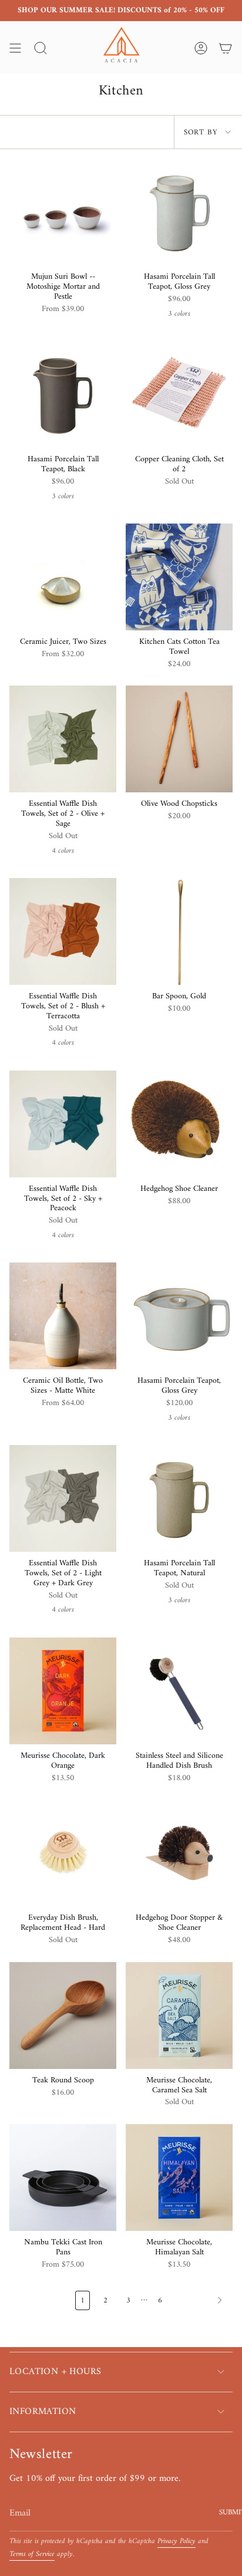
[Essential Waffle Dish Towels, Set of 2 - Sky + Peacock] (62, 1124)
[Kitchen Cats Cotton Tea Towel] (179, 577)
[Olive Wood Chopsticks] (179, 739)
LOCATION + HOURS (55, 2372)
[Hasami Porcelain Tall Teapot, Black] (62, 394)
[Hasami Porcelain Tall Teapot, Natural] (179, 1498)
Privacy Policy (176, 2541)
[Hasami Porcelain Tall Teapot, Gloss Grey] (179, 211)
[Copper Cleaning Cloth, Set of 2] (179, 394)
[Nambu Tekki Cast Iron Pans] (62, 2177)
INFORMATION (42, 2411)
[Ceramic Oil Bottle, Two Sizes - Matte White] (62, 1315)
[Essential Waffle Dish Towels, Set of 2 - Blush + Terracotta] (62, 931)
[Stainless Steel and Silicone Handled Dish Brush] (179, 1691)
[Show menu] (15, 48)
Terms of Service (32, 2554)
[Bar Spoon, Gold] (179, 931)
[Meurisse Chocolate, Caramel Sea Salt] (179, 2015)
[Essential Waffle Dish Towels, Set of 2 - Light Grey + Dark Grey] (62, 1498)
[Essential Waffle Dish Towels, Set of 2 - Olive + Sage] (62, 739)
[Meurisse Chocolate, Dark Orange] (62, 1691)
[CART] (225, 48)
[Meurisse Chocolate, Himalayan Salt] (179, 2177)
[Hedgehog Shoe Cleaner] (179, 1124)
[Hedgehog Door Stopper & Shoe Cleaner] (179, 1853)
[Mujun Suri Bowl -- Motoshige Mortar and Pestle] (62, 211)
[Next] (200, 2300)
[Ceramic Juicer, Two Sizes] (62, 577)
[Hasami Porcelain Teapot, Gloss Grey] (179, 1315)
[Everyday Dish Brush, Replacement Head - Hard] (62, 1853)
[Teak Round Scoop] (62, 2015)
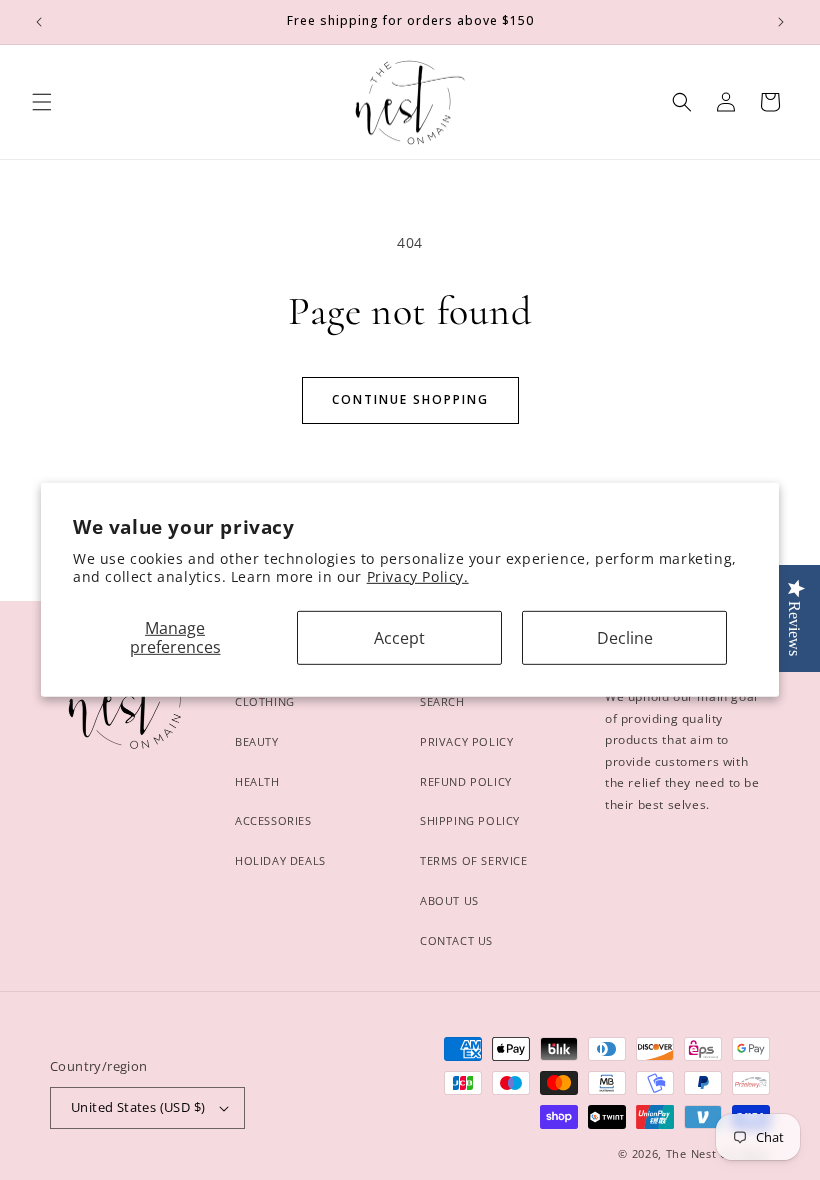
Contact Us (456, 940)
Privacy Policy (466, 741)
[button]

────────

# TRY IT
Within the material above, transcribe exactly the lines that run from the line holding "[Ceramic Oil Bottle, Two" through the line holding "[Hedgehog Door Stopper".

# RESULT FOR THIS EXERCISE
[Ceramic Oil Bottle, Two Sizes - Matte White] (62, 1315)
[Essential Waffle Dish Towels, Set of 2 - Blush + Terracotta] (62, 931)
[Stainless Steel and Silicone Handled Dish Brush] (179, 1691)
[Show menu] (15, 48)
Terms of Service (32, 2554)
[Bar Spoon, Gold] (179, 931)
[Meurisse Chocolate, Caramel Sea Salt] (179, 2015)
[Essential Waffle Dish Towels, Set of 2 - Light Grey + Dark Grey] (62, 1498)
[Essential Waffle Dish Towels, Set of 2 - Olive + Sage] (62, 739)
[Meurisse Chocolate, Dark Orange] (62, 1691)
[CART] (225, 48)
[Meurisse Chocolate, Himalayan Salt] (179, 2177)
[Hedgehog Shoe Cleaner] (179, 1124)
[Hedgehog Door Stopper & Shoe Cleaner] (179, 1853)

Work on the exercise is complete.